胎児および乳児の運動発達

人間では、胎児期に運動発達が始まります。

受胎後7週目に頭部および頚部への横紋筋への運動神経支配が生じ、さらに四肢や体幹の筋群の神経支配が完成します。

胎生初期の神経系の発生は、急速に進む神経線維の形成によります。

体節内、体節間、脳幹までを結ぶ求心性および遠心性の神経線維が形成され、8週目には反射運動に必要な解剖学的構造が出来上がります。

その結果、接触、圧迫、振動などの機械的刺激に対して、胎児は反射的な運動を示すようになります。

それ以降、中枢神経系の構造および機能の成熟につれて、反射運動も多様化します。

9週目になると、自発運動が出現し、はじめに呼吸、摂取、排せつなどの自律機能として役立つものが現れます。
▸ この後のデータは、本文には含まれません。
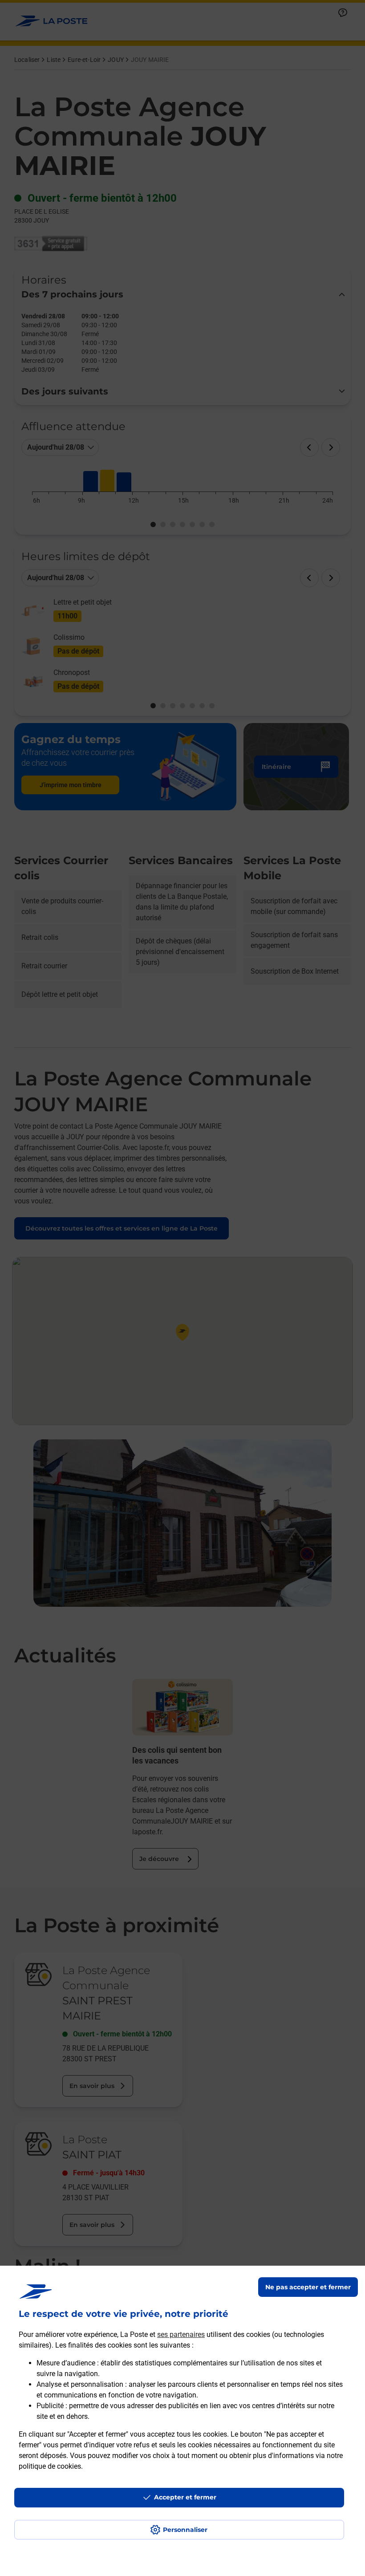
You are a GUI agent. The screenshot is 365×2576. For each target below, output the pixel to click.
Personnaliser (185, 2530)
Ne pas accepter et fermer (308, 2287)
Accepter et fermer (185, 2497)
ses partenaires (181, 2334)
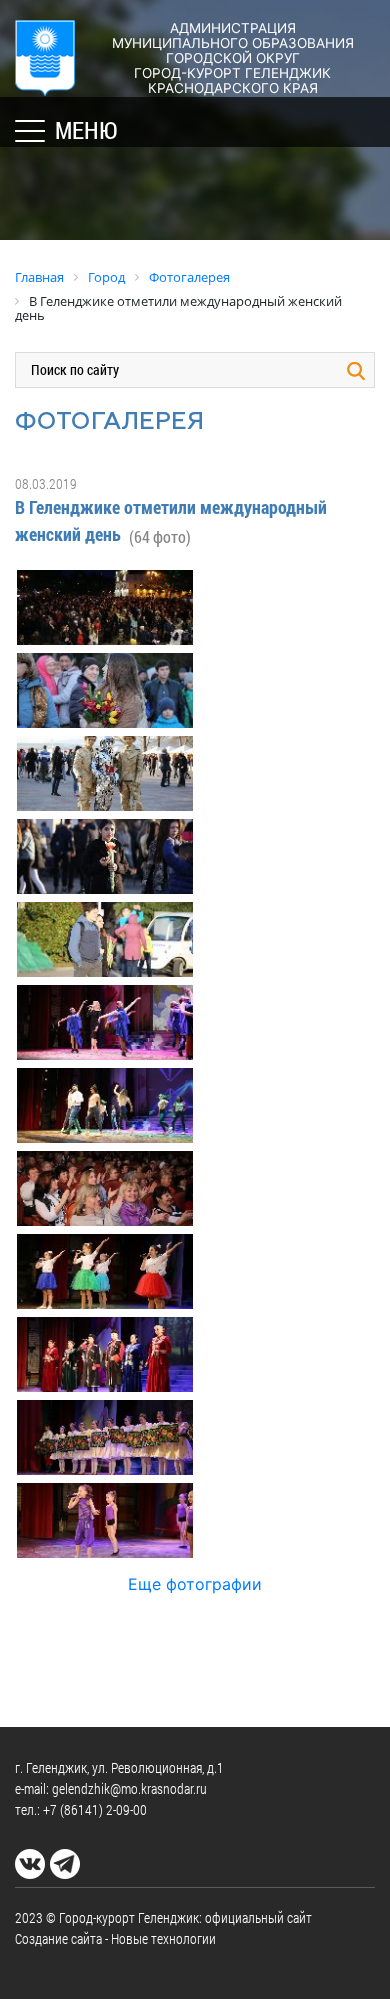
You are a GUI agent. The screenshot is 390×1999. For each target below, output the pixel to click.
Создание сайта (58, 1938)
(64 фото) (160, 536)
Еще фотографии (195, 1584)
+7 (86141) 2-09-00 (95, 1809)
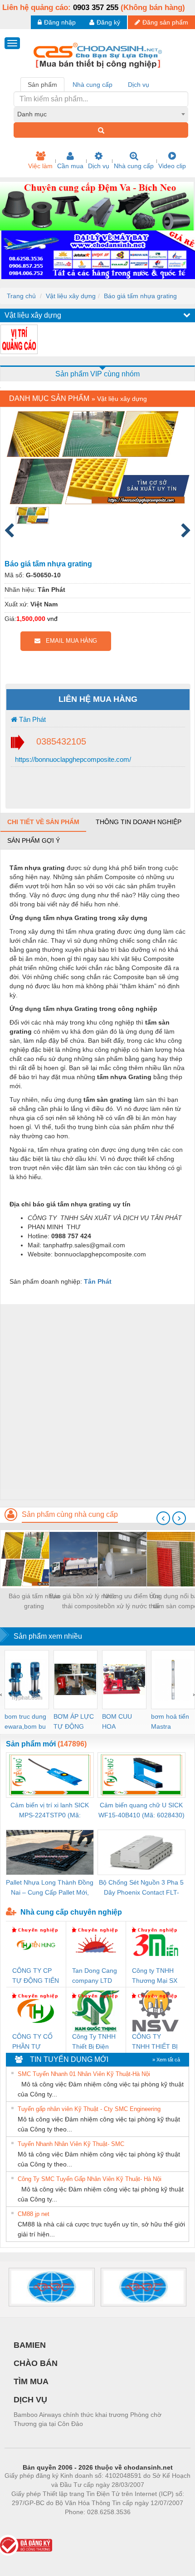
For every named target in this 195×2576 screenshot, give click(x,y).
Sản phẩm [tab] (42, 84)
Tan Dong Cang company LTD (94, 1975)
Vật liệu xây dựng (71, 296)
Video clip (172, 166)
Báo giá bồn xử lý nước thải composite (82, 1601)
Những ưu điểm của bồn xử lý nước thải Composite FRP (131, 1601)
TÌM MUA (31, 2381)
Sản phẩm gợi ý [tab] (33, 840)
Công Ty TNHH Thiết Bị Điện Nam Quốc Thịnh (94, 2042)
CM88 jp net (33, 2214)
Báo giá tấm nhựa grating (140, 296)
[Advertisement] (97, 1402)
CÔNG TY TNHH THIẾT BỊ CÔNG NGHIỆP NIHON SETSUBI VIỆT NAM (155, 2042)
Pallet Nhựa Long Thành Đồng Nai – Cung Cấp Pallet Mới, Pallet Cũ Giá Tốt (49, 1888)
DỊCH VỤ (30, 2399)
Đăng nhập (60, 22)
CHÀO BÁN (36, 2363)
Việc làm (40, 166)
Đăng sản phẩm (165, 22)
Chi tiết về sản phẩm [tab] (43, 821)
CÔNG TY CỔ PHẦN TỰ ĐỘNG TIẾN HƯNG (32, 2042)
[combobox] (101, 114)
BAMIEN (30, 2345)
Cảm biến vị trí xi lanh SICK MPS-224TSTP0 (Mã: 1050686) (49, 1810)
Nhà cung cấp (134, 166)
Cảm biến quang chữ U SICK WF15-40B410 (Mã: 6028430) (141, 1810)
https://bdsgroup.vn (85, 2525)
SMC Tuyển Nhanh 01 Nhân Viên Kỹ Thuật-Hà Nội (84, 2074)
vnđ (52, 618)
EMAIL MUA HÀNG (68, 640)
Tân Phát (31, 719)
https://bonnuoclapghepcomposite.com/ (72, 759)
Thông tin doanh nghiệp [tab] (138, 821)
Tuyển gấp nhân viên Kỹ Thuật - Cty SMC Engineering (89, 2109)
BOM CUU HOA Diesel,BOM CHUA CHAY (120, 1722)
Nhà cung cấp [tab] (92, 84)
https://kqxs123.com (142, 2525)
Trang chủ (21, 296)
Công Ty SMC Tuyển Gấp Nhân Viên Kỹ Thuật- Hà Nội (89, 2179)
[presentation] (163, 1518)
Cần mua (70, 166)
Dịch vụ (98, 166)
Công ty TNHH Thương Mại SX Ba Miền (154, 1976)
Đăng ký (108, 22)
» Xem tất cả (166, 2059)
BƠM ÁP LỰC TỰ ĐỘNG (74, 1721)
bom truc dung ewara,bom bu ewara (25, 1722)
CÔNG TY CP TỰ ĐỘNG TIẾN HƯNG (35, 1976)
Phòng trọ (38, 2525)
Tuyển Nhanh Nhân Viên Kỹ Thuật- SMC (71, 2144)
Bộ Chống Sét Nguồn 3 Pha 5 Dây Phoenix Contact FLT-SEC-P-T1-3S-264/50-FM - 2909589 (141, 1888)
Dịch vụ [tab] (138, 84)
その後に、屈曲反射のように防御機能に関係するもの、さらに把握や表情、姿勢保持や立ち直りの機能が発達していきます。

反射機構による運動行動は、出生後もしばらく続きます。

出生直後は、大脳皮質からのニューロンは細く、伝導速度は遅く、樹状突起を欠いており、シナプスの数は多くありません。

そのため、皮質から直接影響を受けない運動行動が現れてくるのです。

生後12~14週までの乳幼児の運動は、脳幹や脊髄で統合されている反射によるものが多くなります。

生後3か月を過ぎると、運動ニューロンは次第に皮質の制御を受けるようになります。

乳幼児期における運動発達の研究から、姿勢や移動、手の操作が並行して発達することが、これらの領域における運動技能の出現や向上に不可欠であることが明らかにされています。

出生後の運動行動の発達は、胎生後期に引き続き、自律機能、表情や発声、防御反射、把握反射で始まります。

その後、頭部や眼の定位調整機能、座位保持、立位、歩行の機能が順に出現します。

四肢の巧みな運動は、幼児期を経過して発達します。

生後3か月以降、中枢神経系の成熟に伴って、運動行動を次第に変化していきますが、この過程は学習と考えることもできます。

生後の数年間は、運動学習に集中している時期であるともいえます。

脳幹網様体から脊髄への抑制性制御が加わり、脊髄反射は変容します。

網様体は皮質網様体路の形成につれて、皮質の制御を受けるようになります。

錐体路や錐体外路系の成熟によって、いろいろな随意運動が出現します。

中枢神経系の抑制性機能は、主として出生後に現れ、3歳になるまで発達します。

これは胎内という比較的刺激の少ない環境から、出生によって外界と接して多くの刺激を受ける環境に移った結果であるといえます。